> **Source text**:
###

Mr Whelan said it was a “Monty Python world” in which taxpayers are funding dividends for shareholders of private companies.”

Proxies sent out without the power to change

The post-pandemic structure effectively makes Network Rail (responsible for track, signals and some stations) and the Rail Delivery Group (representing private train operating companies) passengers in this dispute, proxies sent out to negotiate without the power to change terms.

It’s an argument powerfully prosecuted by Mick Lynch, leader of the RMT.

“There’s a Stalinist obsession with centralised control in the Department of Transport,” he told MPs.

“British Rail would never have tolerated this level of interference.”

The central charge is that ministers deliberately derailed negotiations by insisting on terms they know the unions would never accept.

Exhibit A is the introduction of driver-only operation (DOO) as a condition of pay offers made to the RDG to the RMT.

Union opposition to DOO is long-established, on the grounds of passenger safety and the job losses that would flow from removing guards.

When the RMT – entirely predictably – rejected the RDG’s offer before Christmas, Mr Lynch says ministers were happy for seasonal strikes to go ahead in order to try and turn public opinion against workers.

###

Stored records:
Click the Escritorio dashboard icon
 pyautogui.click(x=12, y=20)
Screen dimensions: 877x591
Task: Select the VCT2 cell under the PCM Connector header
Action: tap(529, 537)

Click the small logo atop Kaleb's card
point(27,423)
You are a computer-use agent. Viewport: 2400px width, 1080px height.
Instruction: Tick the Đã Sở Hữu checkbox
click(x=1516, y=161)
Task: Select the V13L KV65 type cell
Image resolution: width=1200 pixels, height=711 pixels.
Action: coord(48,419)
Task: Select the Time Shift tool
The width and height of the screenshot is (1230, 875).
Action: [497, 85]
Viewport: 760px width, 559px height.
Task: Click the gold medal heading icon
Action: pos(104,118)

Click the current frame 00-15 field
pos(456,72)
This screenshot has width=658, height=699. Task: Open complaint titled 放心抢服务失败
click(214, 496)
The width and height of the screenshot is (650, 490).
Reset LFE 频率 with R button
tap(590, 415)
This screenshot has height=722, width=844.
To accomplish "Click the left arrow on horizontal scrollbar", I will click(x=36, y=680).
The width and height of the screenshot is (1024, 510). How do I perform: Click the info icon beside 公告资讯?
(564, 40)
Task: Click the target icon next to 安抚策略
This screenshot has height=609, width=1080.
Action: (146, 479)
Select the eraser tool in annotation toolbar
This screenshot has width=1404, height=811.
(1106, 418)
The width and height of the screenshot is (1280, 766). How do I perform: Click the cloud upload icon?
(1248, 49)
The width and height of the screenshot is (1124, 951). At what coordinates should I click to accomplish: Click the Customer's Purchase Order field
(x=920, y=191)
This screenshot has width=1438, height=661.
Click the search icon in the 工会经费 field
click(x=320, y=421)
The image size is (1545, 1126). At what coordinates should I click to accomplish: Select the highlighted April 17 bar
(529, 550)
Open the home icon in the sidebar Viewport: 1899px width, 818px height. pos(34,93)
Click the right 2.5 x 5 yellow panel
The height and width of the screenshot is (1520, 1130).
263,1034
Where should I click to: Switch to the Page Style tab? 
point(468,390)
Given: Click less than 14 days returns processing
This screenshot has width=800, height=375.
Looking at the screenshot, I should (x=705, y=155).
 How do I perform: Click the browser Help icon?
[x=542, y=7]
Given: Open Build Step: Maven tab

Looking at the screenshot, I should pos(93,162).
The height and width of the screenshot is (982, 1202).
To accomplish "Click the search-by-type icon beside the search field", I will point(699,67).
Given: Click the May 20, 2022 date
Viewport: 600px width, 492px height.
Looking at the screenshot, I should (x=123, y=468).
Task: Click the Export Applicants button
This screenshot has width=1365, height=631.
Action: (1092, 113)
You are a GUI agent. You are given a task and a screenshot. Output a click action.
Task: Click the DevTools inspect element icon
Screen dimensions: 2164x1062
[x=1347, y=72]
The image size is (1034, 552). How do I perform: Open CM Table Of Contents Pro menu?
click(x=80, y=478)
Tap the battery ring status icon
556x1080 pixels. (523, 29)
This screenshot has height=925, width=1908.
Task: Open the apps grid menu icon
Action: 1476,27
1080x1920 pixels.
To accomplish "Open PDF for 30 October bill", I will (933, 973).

###

> **Study questions**:
- a) Update the rail dispute article starting with "Exhibit A is" and going on through "from removing guards.", putting "conductors" in place of "guards".
- b) Go on with the rail dispute article from the point where it stops.
These stored records were taken from a separate source.

> **Solved tasks**:
- a)
Exhibit A is the introduction of driver-only operation (DOO) as a condition of pay offers made to the RDG to the RMT.

Union opposition to DOO is long-established, on the grounds of passenger safety and the job losses that would flow from removing conductors.

- b)
It is a cynical view, but one supported by the evidence.

Mark Harper, the third transport secretary in the last six months, has never denied his department had a role in introducing DOO, and the introduction of draconian anti-strike legislation this week by his predecessor Grant Shapps suggests an administration seeking conflict rather than common ground.

A chance for a deal

Yet for all the bad blood, a window of opportunity has opened.

Having held four days of industrial action in each of December and January, and 19 since last June, RMT members in particular have taken a huge financial hit. Their leadership may now give them a chance to recover and pay the bills by working uninterrupted for a month or two.

The RMT mandate for strike action lasts until May and they may yet use it again, but as long as they don’t the employers, and the ministers in charge, could move towards a new offer.

If they want a deal they will need to give ground, recasting or removing the DOO clauses, and perhaps finding another percentage point of pay to make the RDG and Network Rail deals worth 10% over two years.

But whether this week was a final flexing of muscle before the serious business of negotiation, or the start of a new phase in a protracted dispute, will be decided not on the railways but in Whitehall.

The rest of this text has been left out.